Physical Not Included: How SSMs Reformulate Klei’s Magic into Scalable Science

Introduction

I’ve been wanting to write this blog for so long. Although I have been tormented to the brink of death by this hardcore masterpiece—wrestling with Liquid Locks, complex Pipeline Cycles, and thermal management—I still love it. To me, it is one of the greatest independent games ever made, a perfect playground of chaos and logic.

Paradigm Shift: From Sequential Simulation to Predictive State-Space Models

The Curse of Temporal Coupling

We have long relied on FEA-inspired¹ methods to simulate complex physics in games. This is not just limited to Oxygen Not Included, but spans the entire genre of simulation-heavy titles like Workers & Resources: Soviet Republic (which I prefer even over ONI), the Anno series, and Tropico. These titles all share a common “curse”: the more realism we pursue, the harder it becomes for the CPU to keep up with the overwhelming grid-based workloads. We’ve been forced to lean on the sheer size of L3 caches to mask the underlying memory latency, but obviously, not every player has a 9800X3D. Yet we are still just brute-forcing a sequential bottleneck.

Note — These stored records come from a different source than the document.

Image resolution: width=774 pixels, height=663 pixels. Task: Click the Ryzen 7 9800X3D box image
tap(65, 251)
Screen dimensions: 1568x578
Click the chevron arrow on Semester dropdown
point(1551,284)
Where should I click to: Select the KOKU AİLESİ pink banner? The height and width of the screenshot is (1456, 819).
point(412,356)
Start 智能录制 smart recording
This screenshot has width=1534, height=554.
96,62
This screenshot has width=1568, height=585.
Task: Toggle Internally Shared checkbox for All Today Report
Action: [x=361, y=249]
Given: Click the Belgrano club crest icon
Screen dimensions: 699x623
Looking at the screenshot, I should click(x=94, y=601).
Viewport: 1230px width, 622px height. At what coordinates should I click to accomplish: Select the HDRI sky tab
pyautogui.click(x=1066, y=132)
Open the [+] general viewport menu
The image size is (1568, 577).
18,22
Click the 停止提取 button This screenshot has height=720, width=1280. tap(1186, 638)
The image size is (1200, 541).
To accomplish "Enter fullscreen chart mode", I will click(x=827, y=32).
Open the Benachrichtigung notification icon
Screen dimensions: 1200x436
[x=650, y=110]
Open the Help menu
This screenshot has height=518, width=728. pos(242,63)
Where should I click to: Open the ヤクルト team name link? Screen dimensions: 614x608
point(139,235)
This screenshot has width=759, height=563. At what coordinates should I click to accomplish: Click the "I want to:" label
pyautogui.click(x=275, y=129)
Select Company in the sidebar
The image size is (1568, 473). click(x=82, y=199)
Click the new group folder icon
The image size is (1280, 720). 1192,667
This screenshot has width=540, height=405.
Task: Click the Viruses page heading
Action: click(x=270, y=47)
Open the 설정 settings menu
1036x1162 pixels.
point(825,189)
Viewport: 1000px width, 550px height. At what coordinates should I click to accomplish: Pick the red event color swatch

The mathematical model of grid-based methods can be simplified as shown in Equation 1: \[ \mathbf{u}_{t+1} = \mathcal{F}(\mathbf{u}_t, \Delta t) \tag{1}\]

As we can see, the next state \(\mathbf{u}_{t+1}\) is tightly coupled to the current state \(\mathbf{u}_t\) and the time step \(\Delta t\). This creates a strict serial dependency, meaning the CPU spends most of its cycles stalled, waiting for memory synchronization or cache coherency.

Parallel against Serial

A Hypothesis: Logical Parallelism

At this point, I’d like to propose a hypothesis: Why not “predict” instead of “simulate”? Why not pursue “logical parallelism” over simple “physical parallelism”?

The current state is not an isolated point, but a temporal propagation of its predecessors. If we can decouple these temporal dependencies using SSMs (State Space Models), grid-based tasks become naturally GPU-native. We are no longer limited to solving thousands of grids for a single time step; instead, we can leverage the GPU’s dense compute units to resolve thousands of future states across the timeline in one fell swoop.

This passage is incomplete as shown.